| name | compare |
| description | Same-epoch comparison of training runs across wandb, neptune, tensorboard, or mlflow. Aligns runs at the student's current step (never current-vs-final-of-baseline) and separates proxy metrics from downstream targets. Use when the user asks to compare runs, check if a run is improving, track lag against a baseline, rank experiments, or evaluate run-vs-run performance. |
Compare: same-epoch run comparison across trackers
The most common comparison error is reporting "run A is 4 percentage points behind baseline" when run A is at epoch 11 of 100 and the baseline number is from epoch 100. The student is still training; the comparison is meaningless. This skill enforces same-epoch alignment.
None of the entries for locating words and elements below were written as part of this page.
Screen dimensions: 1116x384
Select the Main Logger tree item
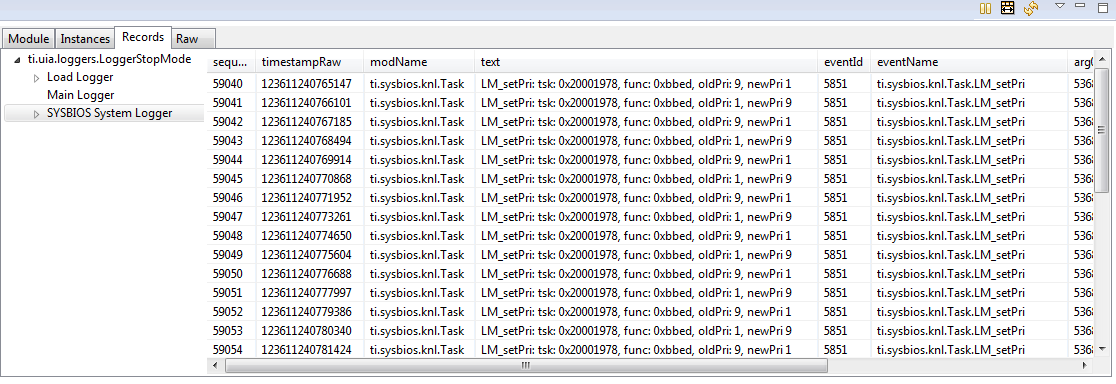tap(80, 95)
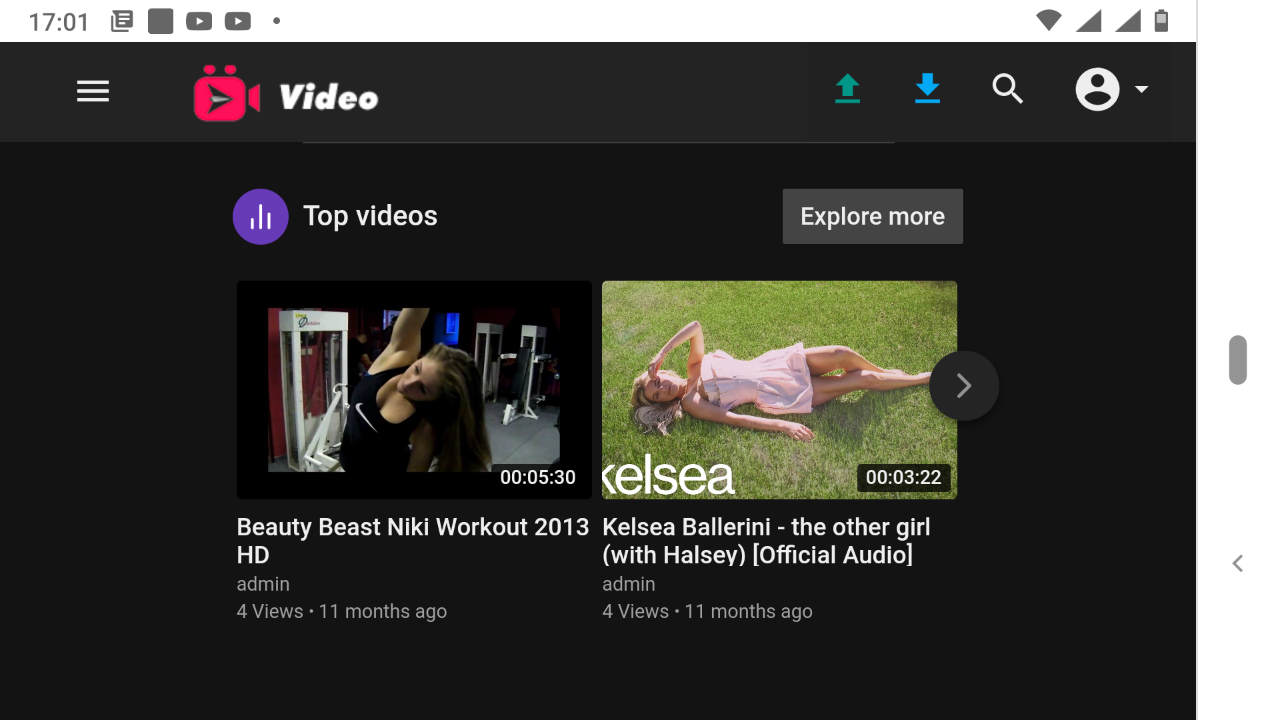Click the purple Top videos chart icon
This screenshot has width=1280, height=720.
[260, 217]
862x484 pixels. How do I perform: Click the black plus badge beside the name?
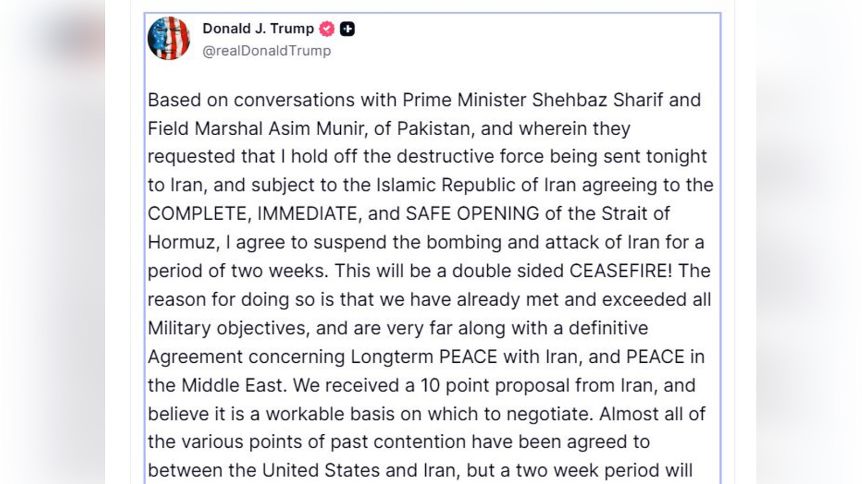347,29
The agentic Stop hook routes here from reason when an assistant reports a delta without aligning the runs.
When to run
The user just said any of:
- "compare run A to baseline / to run B"
- "is my run improving / catching up / falling behind"
- "rank these experiments"
- "X vs Y wandb / neptune"
- "track lag against baseline"
Auto-detect the tracker
Check in this order:
WANDB_API_KEY env var set, or wandb imports in the project → wandb
NEPTUNE_API_TOKEN env var set → neptune
MLFLOW_TRACKING_URI env var set, or mlruns/ dir present → mlflow
runs/ or lightning_logs/ dir present → tensorboard
*results*.json / *meta*.json files in run dirs → local file format
If none, ask the user where metrics live before guessing.
The protocol
1. Identify the runs
Get full names (no shortcodes). If the user says "fvs-fm vs the baseline", clarify:
- which
fvs-fm run (project + entity + run-id)
- which baseline (full run name; baselines often have several variants)
2. Fetch metric history (not just final value)
You need the full curve, not the last reported value. Final-value-only comparisons hide convergence dynamics.
For wandb:
import wandb
api = wandb.Api()
run = api.run("entity/project/run-id")
history = run.history(samples=10000)
For tensorboard, parse the event files (tensorboard.backend.event_processing.event_accumulator.EventAccumulator).
For neptune / mlflow, use their respective APIs.
3. Find the student's current step
The student is the run still in progress (or the one being evaluated). Get its current epoch / step from the latest history row.
4. Slice the baseline at the same step
This is the critical step. The baseline went all the way to (say) epoch 100. The student is at epoch 11. Pull the baseline's metrics at epoch 11, not at epoch 100.
student_step = student_history['epoch'].max()
baseline_at_same_step = baseline_history[baseline_history['epoch'] == student_step]
If the baseline doesn't have an exactly-matching step, interpolate or pick the nearest. State which.
5. Separate proxy metrics from downstream
Most ML pipelines have a proxy metric (cheap, computed during training, kNN accuracy on features, loss, perplexity) and a target downstream metric (expensive, computed periodically or only at the end, finetuned linear probe accuracy, downstream task F1).
The proxy is for tracking convergence; the target is what the project is actually optimizing. Reporting only the proxy can mislead, a run that lags on kNN may close the gap on downstream finetune. Report both, separately:
| student (ep 11) | baseline (ep 11) | delta |
| proxy (kNN top-1) | 36.4% | 38.9% | -2.5 |
| downstream (linear) | not yet | 42.1% | n/a |
If the user only has proxy data, say so explicitly. Never declare a winner from proxy alone.
6. Run names in output
In every line of the report, use full run names. Never cs-ad vs fvs-fm; always phase1-7src-conv-s-adaptor-mlp vs phase1-7src-fastvit-s-featmap-mlp. Future-you reading this will not remember the shortcode.
Anti-patterns
- "X is behind baseline by 4pp": without saying at what step. Almost always wrong.
- "X has converged": without showing the last 5 epochs of the curve.
- "Best run is Y": based on a metric that was logged differently across runs (different reduction, different eval set).
- Single-seed comparison treated as definitive. Note variance if known; otherwise label as single-seed.
Output
Compact comparison table per metric pair (proxy + downstream). Each row aligned at the student's current step. Each cell traceable to a specific tracker run-id and step. End with one or two sentences interpreting the comparison, student is on track to catch up at step N, projected from current slope is a useful framing; student is winning / losing is rarely warranted before convergence.